Instructions for the task -> Everything from the line containing "The height and width of the screenshot is (653, 1203)." down to the last line below should be set down exactly, and only that, without the pictures.
*** Provided records ***
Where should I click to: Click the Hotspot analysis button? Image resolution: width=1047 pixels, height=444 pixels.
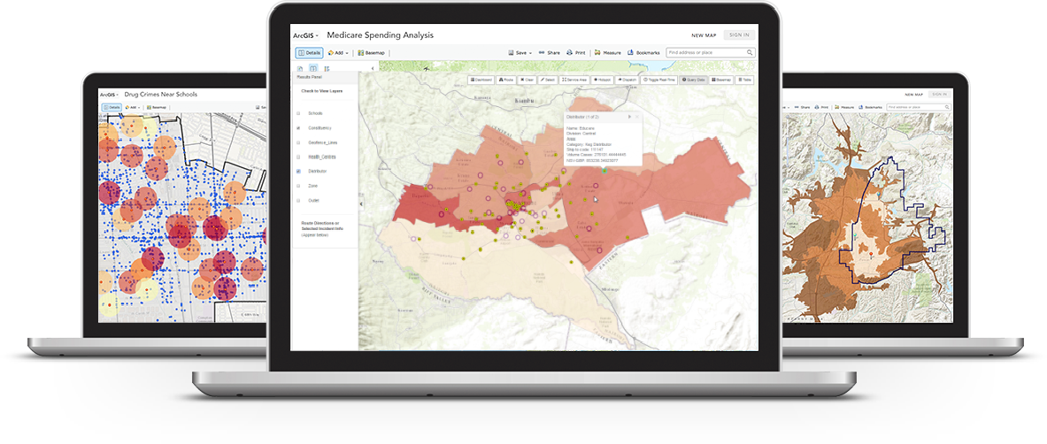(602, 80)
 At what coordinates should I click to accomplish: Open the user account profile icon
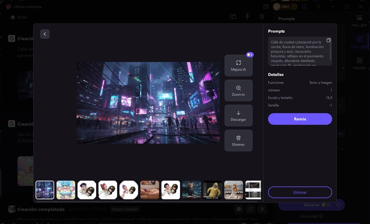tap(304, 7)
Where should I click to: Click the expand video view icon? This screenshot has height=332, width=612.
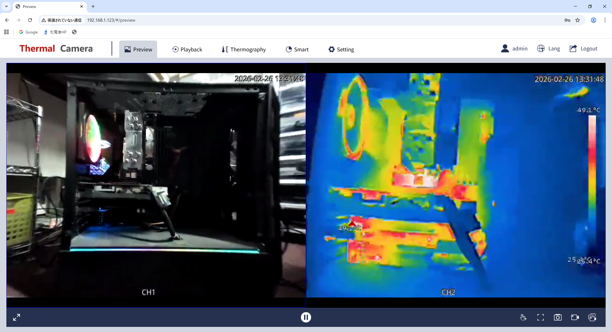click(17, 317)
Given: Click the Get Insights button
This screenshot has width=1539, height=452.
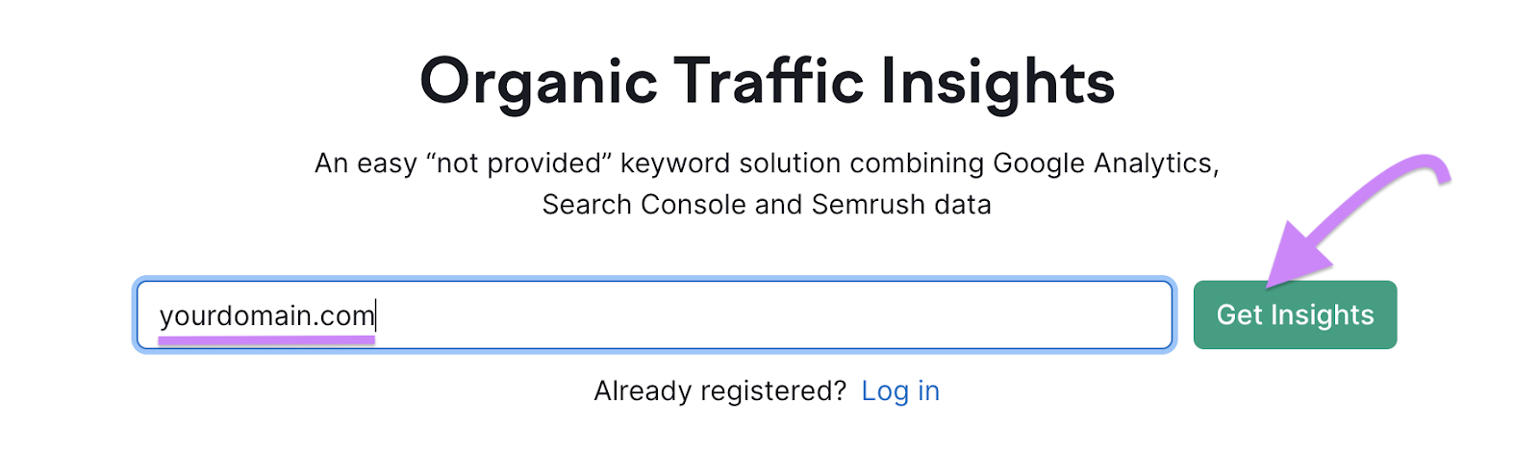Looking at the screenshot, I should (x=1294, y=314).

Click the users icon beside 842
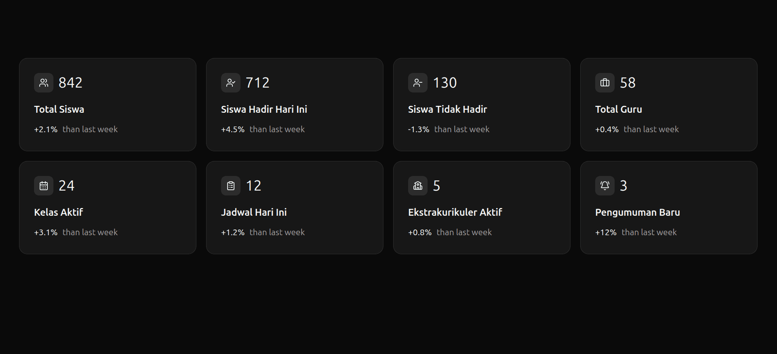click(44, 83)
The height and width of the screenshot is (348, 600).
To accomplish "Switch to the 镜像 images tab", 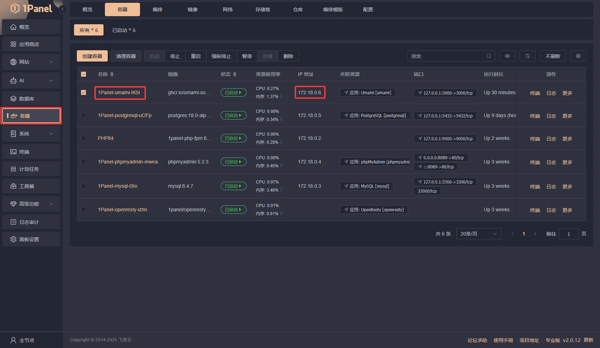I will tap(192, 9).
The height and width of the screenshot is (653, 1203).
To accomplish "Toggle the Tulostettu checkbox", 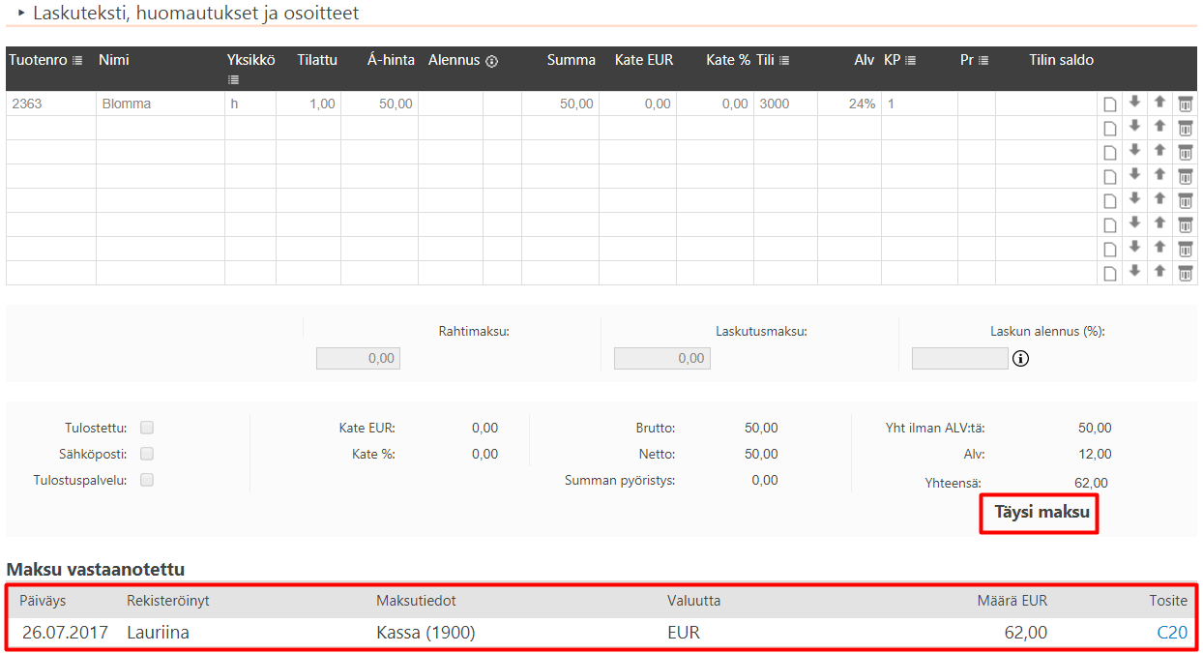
***
Exercise response ->
The height and width of the screenshot is (653, 1203).
To accomplish "Toggle the Tulostettu checkbox", 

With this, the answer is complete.